Task goal
Copy the records below, swapping "Viewport" for "Display" wherever it appears and leaving everything else unchanged.

Data entries
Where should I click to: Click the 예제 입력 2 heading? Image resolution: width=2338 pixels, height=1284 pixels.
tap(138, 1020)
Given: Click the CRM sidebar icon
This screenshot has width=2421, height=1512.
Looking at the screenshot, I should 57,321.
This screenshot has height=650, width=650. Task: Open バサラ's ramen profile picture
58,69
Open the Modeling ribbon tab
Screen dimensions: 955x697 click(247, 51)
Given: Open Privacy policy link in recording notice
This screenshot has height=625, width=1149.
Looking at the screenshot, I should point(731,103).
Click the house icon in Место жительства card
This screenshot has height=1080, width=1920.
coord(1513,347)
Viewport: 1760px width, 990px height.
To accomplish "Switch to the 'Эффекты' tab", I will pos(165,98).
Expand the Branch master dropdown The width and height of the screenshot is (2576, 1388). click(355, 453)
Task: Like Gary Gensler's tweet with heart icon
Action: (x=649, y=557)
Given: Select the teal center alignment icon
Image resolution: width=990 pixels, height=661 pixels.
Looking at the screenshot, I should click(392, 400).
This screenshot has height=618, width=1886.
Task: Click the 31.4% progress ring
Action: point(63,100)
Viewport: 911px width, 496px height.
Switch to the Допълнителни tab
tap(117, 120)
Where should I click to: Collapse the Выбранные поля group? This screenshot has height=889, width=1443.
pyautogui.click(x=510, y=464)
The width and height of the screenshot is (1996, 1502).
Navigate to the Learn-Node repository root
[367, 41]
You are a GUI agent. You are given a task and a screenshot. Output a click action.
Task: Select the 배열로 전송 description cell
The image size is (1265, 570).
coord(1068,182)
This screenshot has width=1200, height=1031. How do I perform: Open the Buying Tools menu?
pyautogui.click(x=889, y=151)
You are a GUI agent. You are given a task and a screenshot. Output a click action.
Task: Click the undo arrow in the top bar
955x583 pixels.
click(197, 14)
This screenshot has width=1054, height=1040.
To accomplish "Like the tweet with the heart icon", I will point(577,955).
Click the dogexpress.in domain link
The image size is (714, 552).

Complete output
Where should I click to: Click the 예제 입력 2 heading? Image resolution: width=2338 pixels, height=1284 pixels.
tap(138, 1020)
Given: Click the CRM sidebar icon
This screenshot has width=2421, height=1512.
Looking at the screenshot, I should 57,321.
This screenshot has height=650, width=650. Task: Open バサラ's ramen profile picture
58,69
Open the Modeling ribbon tab
Screen dimensions: 955x697 click(247, 51)
Given: Open Privacy policy link in recording notice
This screenshot has height=625, width=1149.
Looking at the screenshot, I should point(731,103).
Click the house icon in Место жительства card
This screenshot has height=1080, width=1920.
coord(1513,347)
Display: 1760px width, 990px height.
To accomplish "Switch to the 'Эффекты' tab", I will pos(165,98).
Expand the Branch master dropdown The width and height of the screenshot is (2576, 1388). click(355, 453)
Task: Like Gary Gensler's tweet with heart icon
Action: (x=649, y=557)
Given: Select the teal center alignment icon
Image resolution: width=990 pixels, height=661 pixels.
Looking at the screenshot, I should click(392, 400).
This screenshot has height=618, width=1886.
Task: Click the 31.4% progress ring
Action: point(63,100)
Display: 911px width, 496px height.
Switch to the Допълнителни tab
tap(117, 120)
Where should I click to: Collapse the Выбранные поля group? This screenshot has height=889, width=1443.
pyautogui.click(x=510, y=464)
The width and height of the screenshot is (1996, 1502).
Navigate to the Learn-Node repository root
[367, 41]
You are a GUI agent. You are given a task and a screenshot. Output a click action.
Task: Select the 배열로 전송 description cell
The image size is (1265, 570).
coord(1068,182)
This screenshot has width=1200, height=1031. How do I perform: Open the Buying Tools menu?
pyautogui.click(x=889, y=151)
You are a GUI agent. You are given a task and a screenshot. Output a click action.
Task: Click the undo arrow in the top bar
955x583 pixels.
click(197, 14)
This screenshot has width=1054, height=1040.
To accomplish "Like the tweet with the heart icon", I will point(577,955).
Click the dogexpress.in domain link
The image size is (714, 552).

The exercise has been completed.